Gute Besserung an deine Mama und viel Kraft für euch.



Simone00
Ulli_Werger (Archiv)
Beiträge: 64
Registriert: Do Jan 01, 1970 1:00 am

Re: Hilfe für meine Mutter

Beitrag von Ulli_Werger (Archiv) »

Hallo Pepi

Ist bei deiner Mama auch schon eine Angiografie gemacht worden? Bei mir hat sich damals der Verdacht auf eine Vaskulitis erhärtet. Ich selbst habe eine primäre cerebrale Vaskulitis. Bei mir wurde eine Biopsie gemacht, die die Krankheit zwar bestätigt hat. Ich war damals 60 Jahre alt. Leider ging bei der OP einiges schief. Sollte eine Routineoperation sein. Lass dich also nochmal gut beraten von deinem Arzt. Wünsche deiner Mama auf jeden Fall alles Gute.
kala (Archiv)
Beiträge: 82
Registriert: Do Jan 01, 1970 1:00 am

Re: Hilfe für meine Mutter

Beitrag von kala (Archiv) »

Hallo pepinho,

hier ist ein guter Link:



http://www.dgn.org/leitlinien/11-leitlinien-der-dgn/2322-ll-30-2012-zerebrale-vaskulitis



Da die höchstmögliche Therapie ja schon läuft, denke ich, bringt eine gefährlich Biobsie ja keine Reaktionen seitens der Ärzte. Also finde Ich sie nicht notwendig. War bei mir auch so.

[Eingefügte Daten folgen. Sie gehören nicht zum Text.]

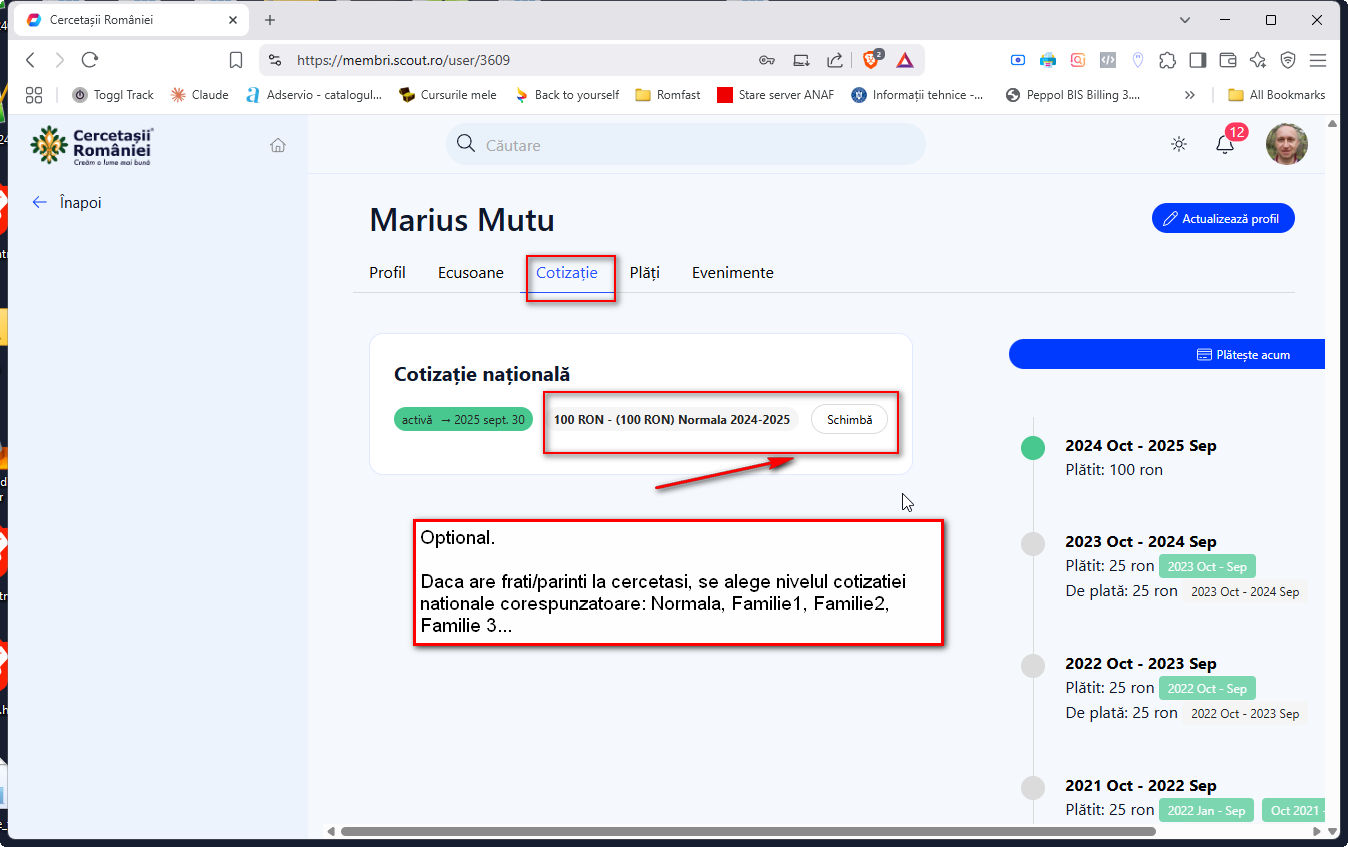Screen dimensions: 1348x847
Task: Expand the hidden bookmarks chevron
Action: point(1189,95)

Auch kann ich Ulli K., simone und kletterose nur zustimmen.

Wie alt ist denn Deine Mutter? Ich wünsche ihr wirklich alle Gute. Ihr macht eine schwere Zeit durch.

LG kala
Dany (Archiv)
Beiträge: 1
Registriert: Do Jan 01, 1970 1:00 am

Re: Hilfe für meine Mutter

Beitrag von Dany (Archiv) »

Hallo, ich bin auch neu hier, meine Mutter hat die wegnerische vaskulitis, sie baut mehr und mehr ab... ich sehe mit dem ganzen tablettenmix nur einen lieben menschen, der irgendwie dahinsiecht, bitte nicht falsch verstehen, mir fällt da leider kein schönes Wort für diesen Anblick ein. Wie geht es deiner mutter zur zeit?